Needle safety tops citation for hospitals

OSHA reports increase in inspections

Inspections by the U.S. Occupational Safety and Health Administration (OSHA) rose this year, exceeding the agency’s goals for enforcement action. Of the 37,493 inspections in FY 2002, 159 occurred at hospitals, resulting in 277 citations. The bloodborne pathogen standard continued to be a major source of enforcement action at hospitals, accounting for the greatest number of citations.

"Since the incorporation of the Needlestick Safety and Prevention Act into OSHA’s bloodborne pathogens standard in 2000, heightened awareness among health care professionals regarding the requirement to use safer medical devices to protect against needlesticks has increased the number of complaints that OSHA has received from hospitals," says OSHA spokesman Bill Wright.

"That, along with the agency’s National Emphasis Program in Nursing and Personal Care Facilities, has resulted in a steady increase in the number of violations issued under the bloodborne pathogens standard since 2000," he says.

Other frequently cited areas at hospitals include lockout/tagout, electrical/wiring methods, hazard communications, and electrical systems design. Although ergonomics has yet to lead to a single citation, OSHA reported that it investigated the hazard in 63 inspections overall, which included some health care facilities. The fiscal year ended Sept. 30.

Most of the ergonomic-related inspections are related to the Site-Specific Targeting Program, which included nursing homes. Others resulted from complaints, OSHA administrator John L. Henshaw, said at the National Ergonomic Conference in Las Vegas.

"OSHA has issued 16 ergonomic hazard letters advising employers that they needed to make changes in their workplace to reduce hazards that could lead to injuries," he said. Other inspections are still ongoing.

Henshaw also named the 15 members of the national advisory committee on ergonomics, part of the agency’s four-pronged "comprehensive approach" to ergonomics. The committee will meet two to four times a year and will evaluate ergonomic research and make recommendations on possible interventions, he said. "Each committee member brings skills and expertise that, collectively, will help the agency accelerate the decline of ergonomic-related injuries."

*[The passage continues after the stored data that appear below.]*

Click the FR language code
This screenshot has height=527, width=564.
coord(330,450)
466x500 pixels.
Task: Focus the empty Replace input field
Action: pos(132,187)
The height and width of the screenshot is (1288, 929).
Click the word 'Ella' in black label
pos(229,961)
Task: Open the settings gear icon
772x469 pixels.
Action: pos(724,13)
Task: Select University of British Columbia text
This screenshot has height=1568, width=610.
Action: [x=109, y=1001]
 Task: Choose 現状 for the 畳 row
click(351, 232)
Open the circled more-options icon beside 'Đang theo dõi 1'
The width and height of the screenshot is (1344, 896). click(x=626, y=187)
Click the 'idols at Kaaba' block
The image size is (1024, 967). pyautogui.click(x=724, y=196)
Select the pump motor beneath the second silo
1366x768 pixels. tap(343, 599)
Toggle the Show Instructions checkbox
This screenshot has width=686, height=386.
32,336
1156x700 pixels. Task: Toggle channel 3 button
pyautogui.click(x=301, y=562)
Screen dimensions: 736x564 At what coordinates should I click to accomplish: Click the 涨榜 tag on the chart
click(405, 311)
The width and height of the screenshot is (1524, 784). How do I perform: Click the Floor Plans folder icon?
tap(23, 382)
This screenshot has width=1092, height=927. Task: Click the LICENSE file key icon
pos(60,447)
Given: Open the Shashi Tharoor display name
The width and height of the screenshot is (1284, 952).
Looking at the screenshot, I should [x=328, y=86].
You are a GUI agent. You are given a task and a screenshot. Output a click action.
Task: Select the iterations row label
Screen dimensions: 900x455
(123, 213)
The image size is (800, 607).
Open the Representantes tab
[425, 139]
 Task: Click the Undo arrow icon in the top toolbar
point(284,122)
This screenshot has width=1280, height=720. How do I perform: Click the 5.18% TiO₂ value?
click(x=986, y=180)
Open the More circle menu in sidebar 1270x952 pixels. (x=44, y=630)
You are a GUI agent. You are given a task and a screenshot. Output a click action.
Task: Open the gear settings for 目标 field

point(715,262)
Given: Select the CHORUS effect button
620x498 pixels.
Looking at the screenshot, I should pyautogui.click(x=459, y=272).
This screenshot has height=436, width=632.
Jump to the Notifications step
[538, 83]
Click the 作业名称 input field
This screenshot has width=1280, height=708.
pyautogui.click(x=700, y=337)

However, the Service Employees International Union (SEIU) lambasted Henshaw’s choices. "This is the first time that OSHA has put together an advisory committee that wasn’t balanced [between labor and management]," says Bill Borwegen, MPH, SEIU, occupational safety and health director. "I don’t know how they expect to get balanced advice when these committees are so unbalanced. It’s a prescription for an ineffective committee."